Крис не знал, что предпринять. Некоторое время он стоял перед плачущей Меган, потом осторожно дотронулся до её плеча.
— Извини, — всхлипнув, пробормотала Меган. Сделав глубокий вдох, она добавила: — Для меня это настоящий шок.
— Смерть Ленки сразила нас всех, — сказал Крис.
— Как это случилось?
— Мы шли с ней по узкой старинной улочке. Неожиданно сзади появился тип с ножом и напал на неё. Всё произошло так быстро, что я не успел среагировать.
— Какое горе, даже подумать страшно!
Крис решил сменить тему.
— Значит, вы договорились с ней сегодня встретиться? — спросил он.

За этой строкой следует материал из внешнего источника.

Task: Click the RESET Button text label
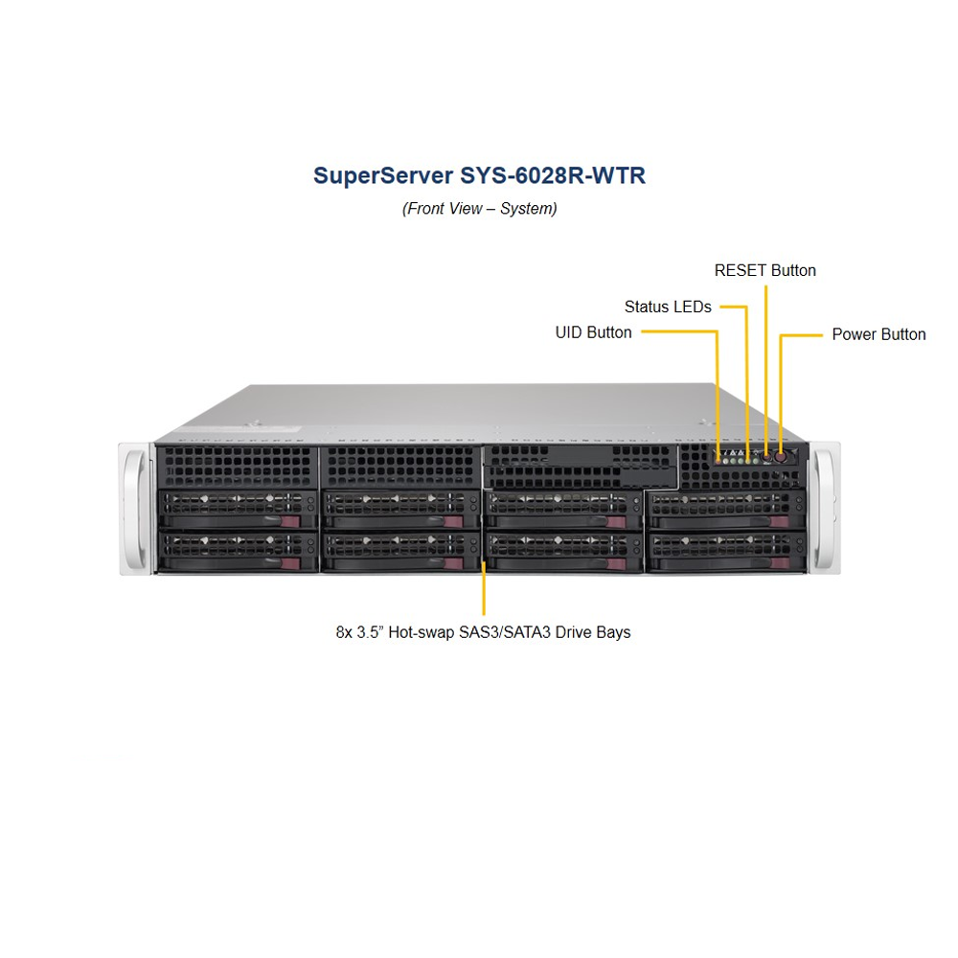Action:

— Ну да. Мы собирались провести вместе несколько дней. Я в Лондоне проездом из Парижа.
Вид у Меган был донельзя расстроенный и утомлённый. Крис посмотрел на её тяжёлые сумки.

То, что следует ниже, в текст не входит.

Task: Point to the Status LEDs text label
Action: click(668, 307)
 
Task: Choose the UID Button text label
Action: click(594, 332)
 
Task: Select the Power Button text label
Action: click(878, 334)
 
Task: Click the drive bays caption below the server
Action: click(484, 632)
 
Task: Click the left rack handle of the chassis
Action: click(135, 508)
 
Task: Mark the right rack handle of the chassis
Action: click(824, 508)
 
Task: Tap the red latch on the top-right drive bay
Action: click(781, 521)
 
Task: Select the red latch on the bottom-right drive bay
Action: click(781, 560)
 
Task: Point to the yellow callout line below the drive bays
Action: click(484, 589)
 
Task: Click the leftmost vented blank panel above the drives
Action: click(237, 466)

— И что же ты будешь теперь делать?
— Не знаю. Пойду поищу какую-нибудь гостиницу.
— Знаешь что? — сказал Крис. — Поехали ко мне. У меня есть гостевая комната. Не стоит тебе таскаться с этими сумками по улицам в поисках свободного номера в отеле.

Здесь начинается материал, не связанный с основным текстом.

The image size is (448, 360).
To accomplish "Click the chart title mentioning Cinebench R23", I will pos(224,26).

Меган заколебалась, но потом утвердительно кивнула и улыбнулась:
— Да, это сомнительное удовольствие. Лучше я поеду к тебе. Спасибо за предложение, Крис.
Крис запер дверь офиса, и они с Меган спустились вниз. Взяв такси, они поехали на квартиру Криса в Хэмпстеде. Пока они ехали, Меган молча смотрела в окно машины на вечерние лондонские улицы.
Крис испытывал некоторое смущение. В сущности, он слишком мало знал Меган, чтобы приглашать её к себе в квартиру ночевать. В определённом смысле его слова можно было истолковать как давление: получалось, что он лишил Меган выбора. Быть может, ещё не поздно отвезти её в какой-нибудь отель? С другой стороны, предложение уже сделано, и положительный ответ получен. Нет, ничего переигрывать не стоит, так ещё хуже, решил Крис, а потом подумал, что он слишком скован английскими традициями — американец, к примеру, никогда бы не стал терзаться из-за такого пустяка. Ведь дело, как говорится, житейское.
Транспорта на улице было мало, ехали они быстро и добирались до квартиры Криса совсем недолго. Крис внёс сумки Меган в гостевую комнату, после чего пригласил её на кухню.
— Вина хочешь? — спросил он.
— Немного выпью с удовольствием, — сказала Меган.
Крис откупорил бутылку австралийского красного и налил вино в два больших бокала.
— На обед я приготовлю итальянскую пасту. Согласна?
— Тебе незачем из-за меня впрягаться в хозяйство.
— Но ты ведь голодна?
Меган улыбнулась и кивнула.
— Тогда в чём дело?
— Хорошо. На пасту я согласна.
Крис поставил на огонь кастрюльку с водой. Меган между тем потягивала вино и рассматривала его квартиру.
— У тебя уютно. И чисто.
— Тебе повезло: уборщица приходила только сегодня утром.
— Ты сам отделывал квартиру или нанимал дизайнера?
— Кое-что сам, а кое-что было сделано по моему проекту. Я отделывал эту квартиру несколько лет назад. — Это произошло, когда Крис получил в «Блумфилд Вайсе» первый крупный процент за сделку. Тогда он потратил значительную сумму на ремонт и отделку своего дома. Он затеял полную перепланировку. Крис гордился своей квартирой. Потом, правда, его уволили, и его жилище превратилось в камеру-одиночку, где он безвылазно находился большую часть дня. Со временем квартира стала раздражать Криса: она оказалась значительно более стильной, нежели он сам.
— Где это снято? — спросила Меган, указывая на большую чёрно-белую фотографию в рамке, где были изображены с высоты птичьего полёта заводы с чадившими высокими трубами.
— В Галифаксе, откуда я родом.
— Bay! — воскликнула Меган. — Теперь я понимаю, что означает выражение «чёрные мельницы Сатаны».